■ **Problem statement**
No pictures, no extra lines: copy exactly from the line with "Image resolution: width=1268" through the end of the entries.

☆ ☆ ☆ ☆ ☆

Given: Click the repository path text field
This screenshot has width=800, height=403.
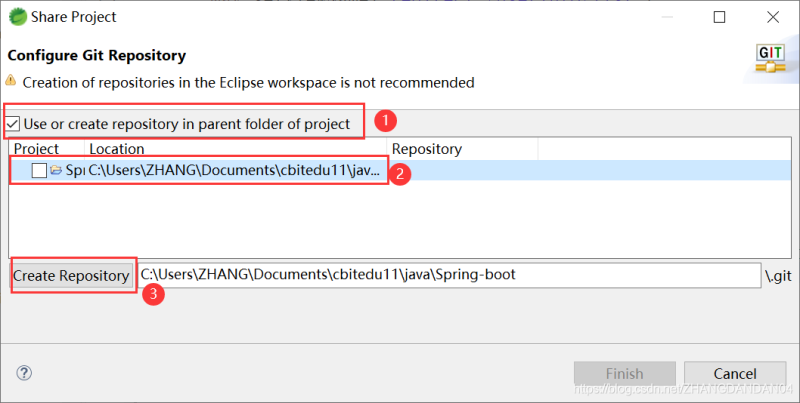Looking at the screenshot, I should tap(448, 274).
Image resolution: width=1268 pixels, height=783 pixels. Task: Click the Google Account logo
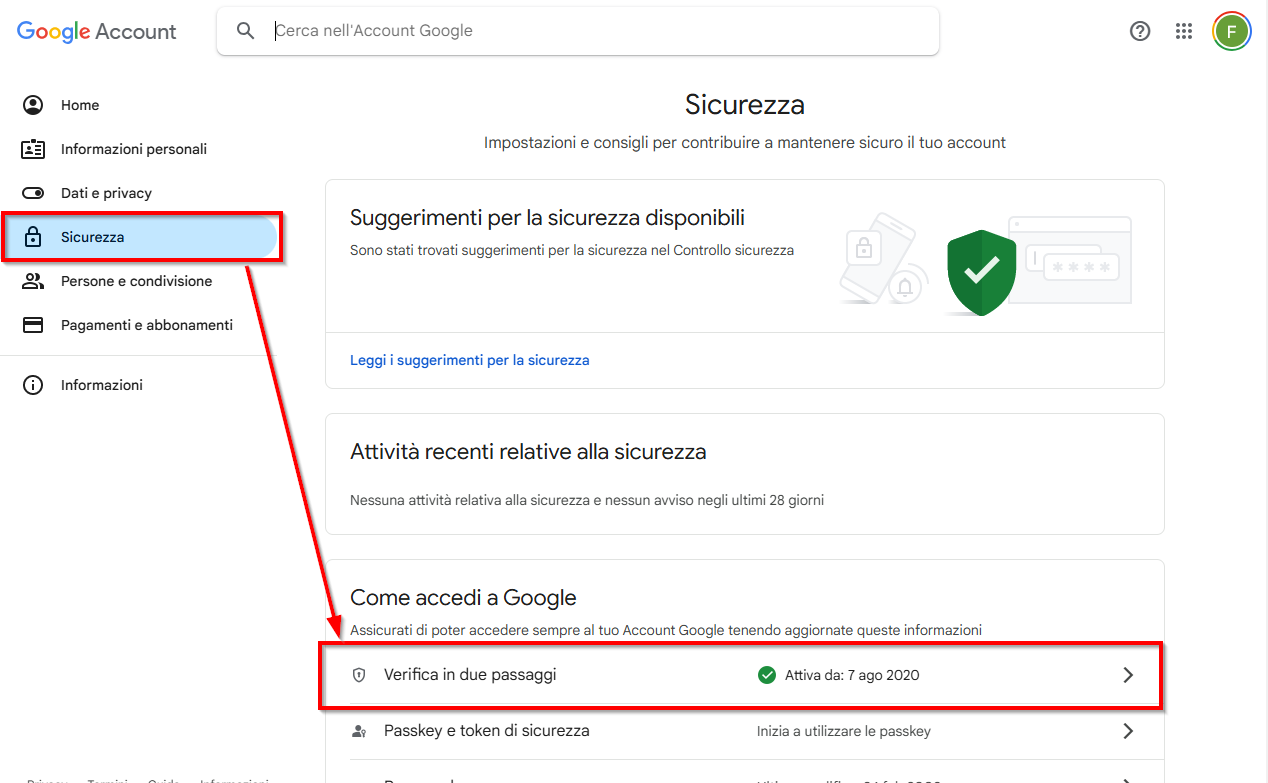tap(97, 31)
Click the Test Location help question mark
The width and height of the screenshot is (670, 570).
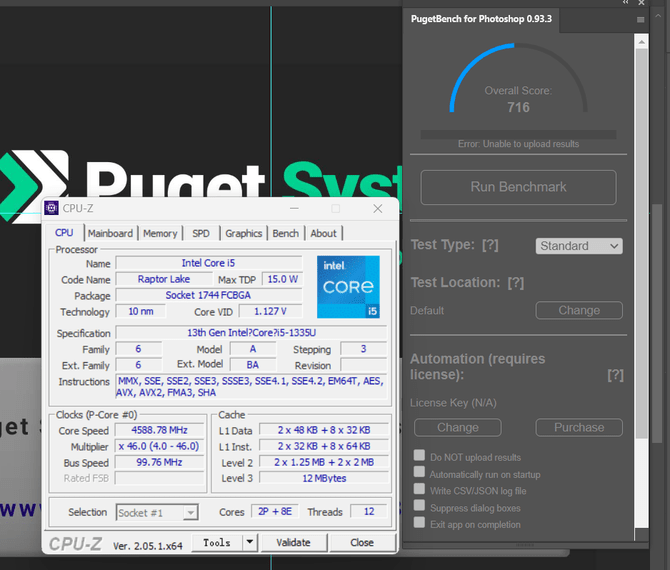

☆ ☆ ☆ ☆ ☆

■ **Solution for this problem**
Image resolution: width=1268 pixels, height=783 pixels. Task: Click the Google Account logo
tap(97, 31)
Click the Test Location help question mark
The width and height of the screenshot is (670, 570).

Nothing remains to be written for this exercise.